Antivírus e firewall são recursos básicos para a segurança da informação
(Arte TUTU)

Por Deisy de Assis

A internet propicia uma série de facilidades que não são usufruídas apenas pelas empresas. Nela, os criminosos encontraram um meio de agir, principalmente em relação à quebra da confidencialidade de dados. Para evitar a exposição de itens sigilosos, a única medida eficaz é o investimento em mecanismos de proteção.

Um exemplo da gravidade da ausência desses recursos serviu de alerta na semana passada, quando foi anunciado o roubo de códigos bancários de clientes de 200 hotéis da rede Hyatt ao redor do mundo.  O problema, nesse caso, foi causado por um vírus, que capturou informações dos cartões de crédito e débito.  Em comunicado, a empresa norte-americana afirma que "trabalhou rapidamente com os principais especialistas de segurança cibernética para resolver o problema e reforçar a segurança de seus sistemas".

Enquanto boa parte das corporações implementam medidas cada vez mais sofisticadas na proteção de suas redes, algumas ainda resistem em investir na segurança tecnológica, em especial no caso de pequenas e médias. Por terem menor capital, com frequência essas companhias consideram inviável destinar recursos para a área. “Essa cultura precisa mudar e é necessário que os empresários se conscientizem da importância do assunto”, afirma o presidente do Conselho de IT Compliance e Educação Digital da FecomercioSP, Renato Opice Blum, ressaltando se tratar da segurança da companhia e de seus clientes.

Executivo de negócios da Módulo Security Solutions e especialista em segurança da informação, Alexandre Gasparino argumenta que o primeiro passo para uma ação estratégica de proteção é uma avaliação cuidadosa do que precisa ser blindado.  “O ideal é fazer um projeto de classificação dos dados e, a com base nele, traçar o plano de desenvolvimento estratégico”, diz.

Mecanismos

Entre os recursos mais essenciais para evitar a quebra de confidencialidade estão os conhecidos antivírus, disponíveis no mercado com diferentes capacidades de ação. Eles são responsáveis por impedir a invasão de programas nocivos.

Já os firewall são softwares que formam uma barreira no ambiente virtual contra suspeitas de ação de hackers.

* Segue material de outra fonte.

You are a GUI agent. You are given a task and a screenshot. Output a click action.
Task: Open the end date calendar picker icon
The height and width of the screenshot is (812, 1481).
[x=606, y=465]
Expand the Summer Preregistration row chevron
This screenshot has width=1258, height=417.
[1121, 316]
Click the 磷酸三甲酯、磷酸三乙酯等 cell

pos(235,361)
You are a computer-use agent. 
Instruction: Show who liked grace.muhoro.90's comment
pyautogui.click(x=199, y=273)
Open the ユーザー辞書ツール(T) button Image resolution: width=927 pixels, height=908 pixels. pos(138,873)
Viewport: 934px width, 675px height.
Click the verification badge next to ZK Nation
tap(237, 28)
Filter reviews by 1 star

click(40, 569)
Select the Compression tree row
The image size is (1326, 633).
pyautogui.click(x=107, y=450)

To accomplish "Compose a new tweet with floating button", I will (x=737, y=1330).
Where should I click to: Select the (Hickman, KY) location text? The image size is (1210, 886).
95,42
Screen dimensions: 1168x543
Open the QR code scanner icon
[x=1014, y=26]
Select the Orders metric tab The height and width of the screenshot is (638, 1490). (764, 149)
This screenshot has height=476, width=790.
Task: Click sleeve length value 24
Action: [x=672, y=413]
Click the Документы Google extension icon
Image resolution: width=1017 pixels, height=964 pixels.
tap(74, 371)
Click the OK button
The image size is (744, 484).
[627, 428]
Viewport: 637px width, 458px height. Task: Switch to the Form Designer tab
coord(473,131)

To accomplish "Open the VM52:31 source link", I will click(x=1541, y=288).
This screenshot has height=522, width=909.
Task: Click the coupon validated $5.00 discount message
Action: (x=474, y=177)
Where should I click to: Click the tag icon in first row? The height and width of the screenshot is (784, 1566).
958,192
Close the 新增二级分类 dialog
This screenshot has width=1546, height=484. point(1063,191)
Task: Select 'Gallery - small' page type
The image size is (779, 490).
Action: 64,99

O bloqueio se dá com a identificação de qualquer operação fora da normalidade de uso da empresa.

“Ambos são necessários para garantir um ambiente seguro aos dados”, avalia Gasparino, que sugere ainda que os gestores utilizem sempre as últimas atualizações dos sistemas operacionais.

De acordo com Opice Blum, uma das tecnologias mais eficazes é a criptografia, que codifica as informações, tornando-as disponíveis apenas mediante senhas. “Existem diferentes níveis de criptografia, mas, no geral, é bem seguro.”

Segurança interna

Entretanto, até os recursos da mais alta tecnologia se tornam frágeis quando não são bem operados. Por isso, trocar de senhas periodicamente e estabelecer regras para o uso dos funcionários é uma medida importante.

“É indicado ter profissionais capacitados para a gestão desses softwares de segurança, ao mesmo tempo em que os funcionários que eventualmente tenham acesso aos conteúdos sejam preparados e conheçam as regras”, diz Opice Blum.

O critério é um dos pilares do que Gasparino chama de “política de segurança da informação”, os quais devem ser seguidos, inclusive, por donos, presidente e diretores.